Las mismas compañías que han entrado en nuestras vidas y han hecho negocio con todos nuestros datos son las que ahora nos quieren vender seguridad, privacidad y protección de datos. El panorama se vuelve aún más descorazonador si a esto le añadimos las interioridades económicas, las filigranas financieras, las compras, fusiones y todo tipo de especulaciones mercantiles que se esconden detrás de los miles de millones que se mueven en Silicon Valley. Cifras mareantes que hacen, literalmente, vomitar siempre a Richard Hendricks en la serie.
Detrás de esas hordas de silenciosos programadores, codificadores e ingenieros encerrados delante de sus ordenadores, aislados con sus auriculares enormes, se esconde una lucha por el poder tan o más feroz que en el antiguo y protoanalógico Far West. Los verdaderos tiburones del negocio se alimentan de las buenas intenciones de unos individuos que realmente creen estar mejorando nuestras vidas. También en HBO encontramos el fenomenal documental de Alex Gibney, estrenado este 2019, ‘The Inventor: Out for blood in Silicon Valley”.

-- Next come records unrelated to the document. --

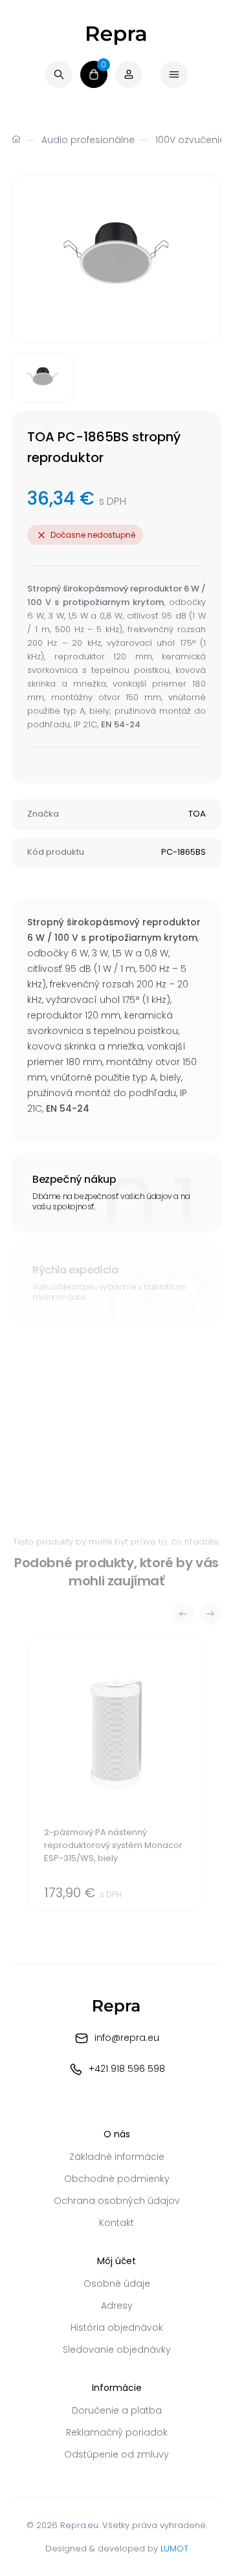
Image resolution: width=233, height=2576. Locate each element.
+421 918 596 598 (127, 2068)
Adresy (117, 2305)
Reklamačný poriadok (117, 2432)
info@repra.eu (126, 2037)
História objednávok (117, 2327)
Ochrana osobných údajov (117, 2200)
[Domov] (16, 140)
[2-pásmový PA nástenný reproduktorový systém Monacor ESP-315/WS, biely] (116, 1773)
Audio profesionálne (88, 139)
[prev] (183, 1614)
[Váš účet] (128, 74)
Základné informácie (116, 2156)
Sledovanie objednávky (117, 2349)
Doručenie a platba (117, 2410)
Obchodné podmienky (117, 2178)
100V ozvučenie (190, 139)
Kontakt (116, 2222)
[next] (210, 1614)
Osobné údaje (116, 2283)
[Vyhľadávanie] (58, 74)
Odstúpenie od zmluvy (116, 2454)
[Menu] (174, 74)
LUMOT (174, 2548)
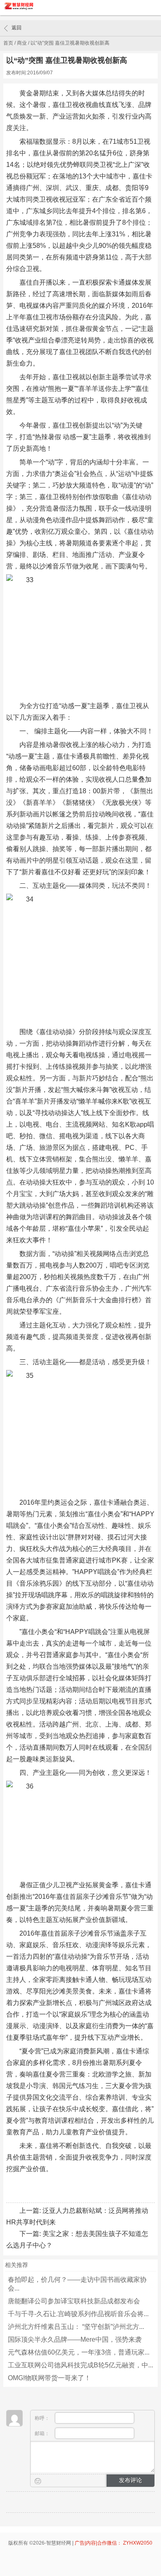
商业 (22, 43)
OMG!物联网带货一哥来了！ (49, 2377)
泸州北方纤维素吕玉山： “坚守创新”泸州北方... (76, 2326)
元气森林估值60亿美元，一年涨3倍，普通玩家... (78, 2352)
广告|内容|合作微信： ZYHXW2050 (113, 2543)
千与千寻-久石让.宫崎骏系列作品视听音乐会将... (78, 2313)
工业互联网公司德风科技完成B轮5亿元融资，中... (80, 2365)
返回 (16, 28)
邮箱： (43, 2433)
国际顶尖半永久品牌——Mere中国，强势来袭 (75, 2339)
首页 (8, 43)
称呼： (43, 2418)
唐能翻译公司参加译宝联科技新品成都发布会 (74, 2301)
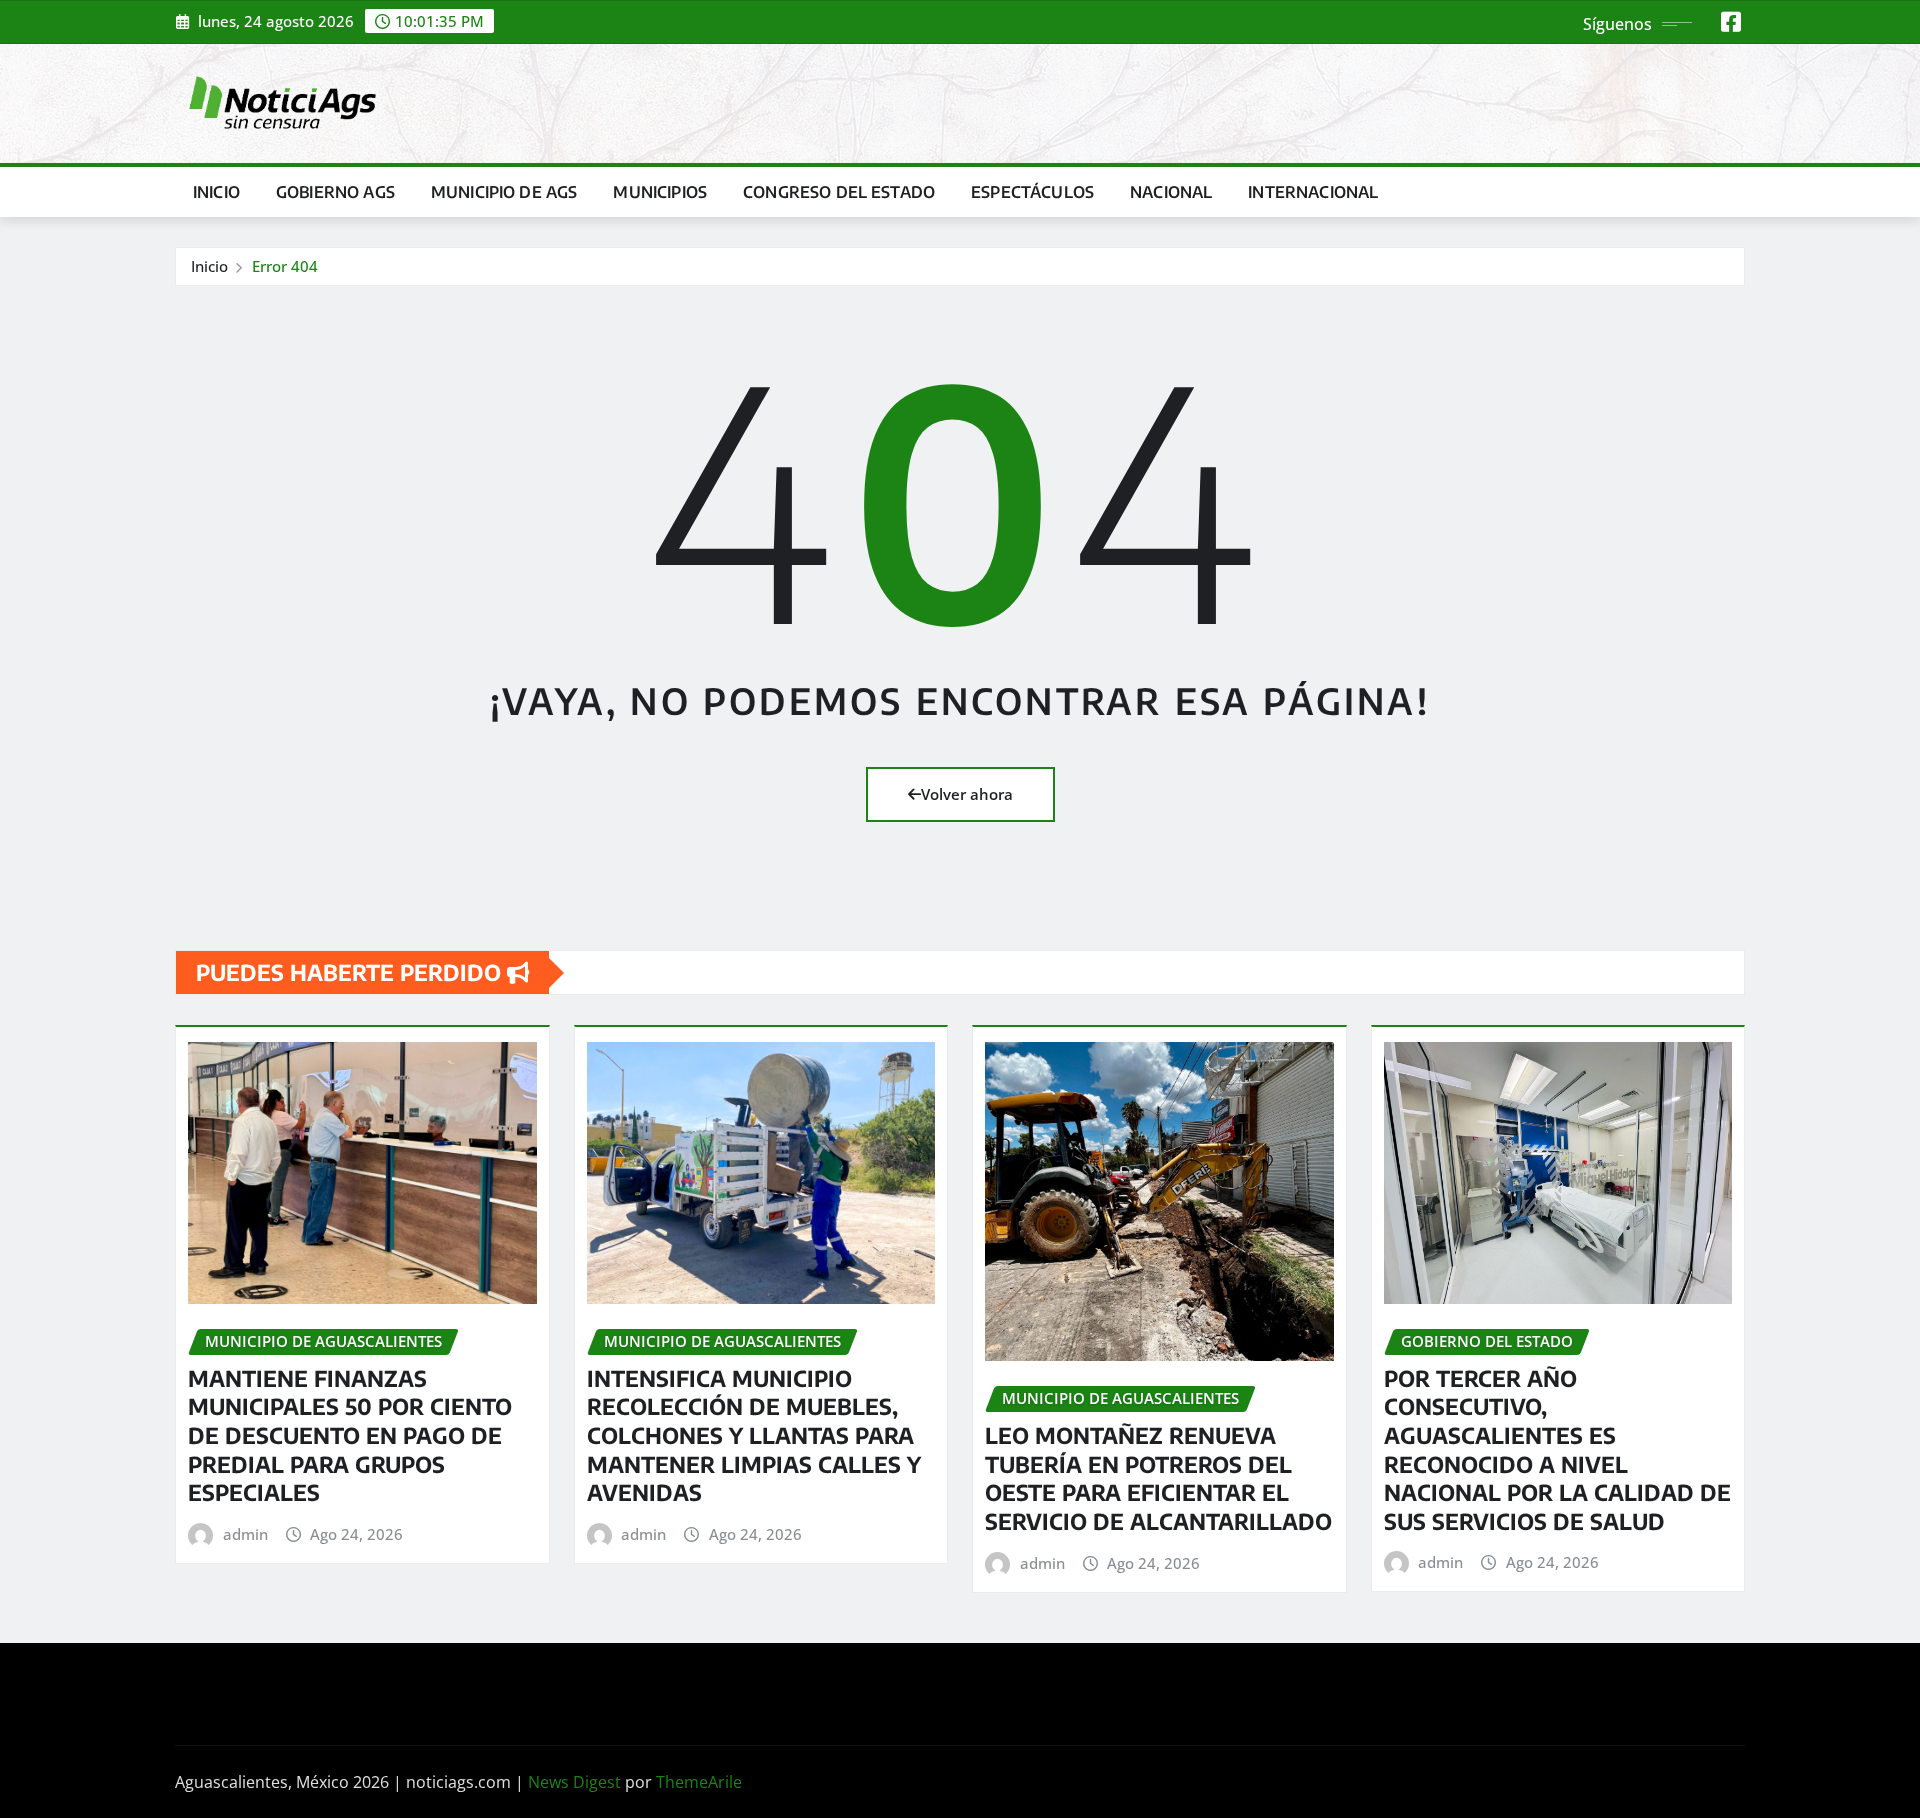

Una serie que nos advierte de los peligros de seguir ciegamente los cantos hipnotizantes de la nueva tecnología
Otro testamento audiovisual de este descorazonador panorama que nos ha llegado al final de una década en la que parece que nos estamos despertando del sueño utópico de las compañías tecnológicas. En él descubrimos la historia real de Elizabeth Holmes y su compañía tecno-médica Theranos. A la postre un fraude especulativo total, provocado por la fascinación que despertaba Holmes ante una industria deseosa de volver a invertir en un “genio/mesías” como Steve Jobs. La verdad, asusta pensar que Elizabeth Holmes y el caso Theranos sean reales y no más bien un personaje caricaturesco inventado por Judge, Altschuler y Krinsky.
Esta es una industria que se mueve a un ritmo vertiginoso, como nos muestran los créditos iniciales de Silicon Valley: un vista aérea de un mapa a lo ‘Habbo Hotel’ en la que los edificios de cada gran corporación tecnológica se construyen a toda pastilla, sin freno ni pausa. Ni tiempo para asomar la cabeza debidamente. ¿Os habéis fijado en las compañías que han aparecido y desaparecido a lo largo de estas seis temporadas?
Entre ellas ahí se mantiene una Pied Piper que con sus bienintencionados protagonistas nos ha regalado momentos de grandes carcajadas en una comedia “made in HBO” como Silicon Valley. Una serie que justo ahora, al final de su trayecto, se erige como una moderna fábula que, como la del Flautista, nos advierte de los peligros de seguir ciegamente los cantos hipnotizantes de la nueva tecnología y su capacidad para crear y fagocitar falsos mesías de forma contínua.